According to feedback from some cotton textile companies in Jiangsu, Zhejiang, Shandong, Henan and other places, due to the continuous daily limit increase of ICE cotton futures on August 12 and 15 and the increasing demand for traceability orders, some cotton trading companies at the port have adopted closures and temporary suspensions in the past two days. There is no external quotation operation, and the sentiment of holding the goods and selling is strong. A cotton merchant in Qingdao said that because the rebound strength and amplitude of Zheng cotton cannot keep up with the pace of ICE, and the inversion of domestic and foreign cotton continues to expand, it is almost impossible to transact foreign cotton cargo and bonded cotton spot (traders’ foreign cotton basis is strong, and there is no room for negotiation) ); while the RMB quoted customs clearance cotton has some shipments (quoted CF2301 + basis), mainly due to rigid purchases from cotton textile companies that have received traceability orders. However, due to the lack of medium and long-term orders and the lack of large orders, the goods are still received in small quantities and in multiple batches. Mainly, some contracts are executed in multiple installments (take one batch to pay for one batch of goods).

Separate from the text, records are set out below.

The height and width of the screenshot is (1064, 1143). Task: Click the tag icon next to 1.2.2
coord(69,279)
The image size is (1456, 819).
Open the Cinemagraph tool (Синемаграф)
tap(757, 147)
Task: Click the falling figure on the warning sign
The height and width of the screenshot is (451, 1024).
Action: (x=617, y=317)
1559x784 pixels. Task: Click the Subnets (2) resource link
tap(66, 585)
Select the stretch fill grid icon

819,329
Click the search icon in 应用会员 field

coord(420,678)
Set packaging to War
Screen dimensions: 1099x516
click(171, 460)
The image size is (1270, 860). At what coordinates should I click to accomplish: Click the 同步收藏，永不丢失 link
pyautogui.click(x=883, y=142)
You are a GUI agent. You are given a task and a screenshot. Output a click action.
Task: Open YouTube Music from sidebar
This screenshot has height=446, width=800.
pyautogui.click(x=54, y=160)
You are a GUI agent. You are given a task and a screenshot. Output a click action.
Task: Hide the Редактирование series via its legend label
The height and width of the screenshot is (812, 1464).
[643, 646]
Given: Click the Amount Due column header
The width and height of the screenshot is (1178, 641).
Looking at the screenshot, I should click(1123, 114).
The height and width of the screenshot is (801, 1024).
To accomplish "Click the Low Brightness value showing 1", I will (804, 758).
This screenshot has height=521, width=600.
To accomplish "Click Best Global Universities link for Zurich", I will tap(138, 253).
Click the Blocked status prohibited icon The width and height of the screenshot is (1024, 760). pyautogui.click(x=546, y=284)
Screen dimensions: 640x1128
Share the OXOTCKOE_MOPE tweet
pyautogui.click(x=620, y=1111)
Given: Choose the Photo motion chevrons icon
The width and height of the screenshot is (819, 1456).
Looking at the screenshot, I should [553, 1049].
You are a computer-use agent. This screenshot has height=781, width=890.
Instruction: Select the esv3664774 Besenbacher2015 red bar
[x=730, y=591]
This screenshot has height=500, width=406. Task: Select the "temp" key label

Judging from the survey, so far, the tradable cotton stocks in China’s main ports have continued to decline compared with July (bonded cotton + non-bonded cotton), mainly due to the excessive quantity of 2021/22 US cotton arriving, delivered, and put into storage in August. The peak period has been reached; in addition, the shipping schedule of Australian cotton in 2022 is generally postponed to October/December and Brazilian cotton has not yet been shipped in 2022. Therefore, in July/August, the port cotton is in a state of “less incoming warehouses and more outgoing warehouses”.
A cotton company in Jiangsu reported that due to the sharp rise in ICE prices in the past two trading days, the direct cost of importing US cotton/Brazilian cotton under the 1% tariff not only “inverted” the RMB quotation of customs clearance foreign cotton, but also quickly widened to 600-800. Yuan/ton, and the price difference with the 2021/22 Xinjiang machine-picked cotton in mainland warehouses is more than 4,000 yuan/ton (surface calculation); coupled with the impact of RMB depreciation and other factors, cotton imports with 1% tariff and sliding quasi-tariff Cotton spinning mills with quotas have very little enthusiasm to proactively purchase foreign cotton shipments and clear customs clearance of bonded cotton.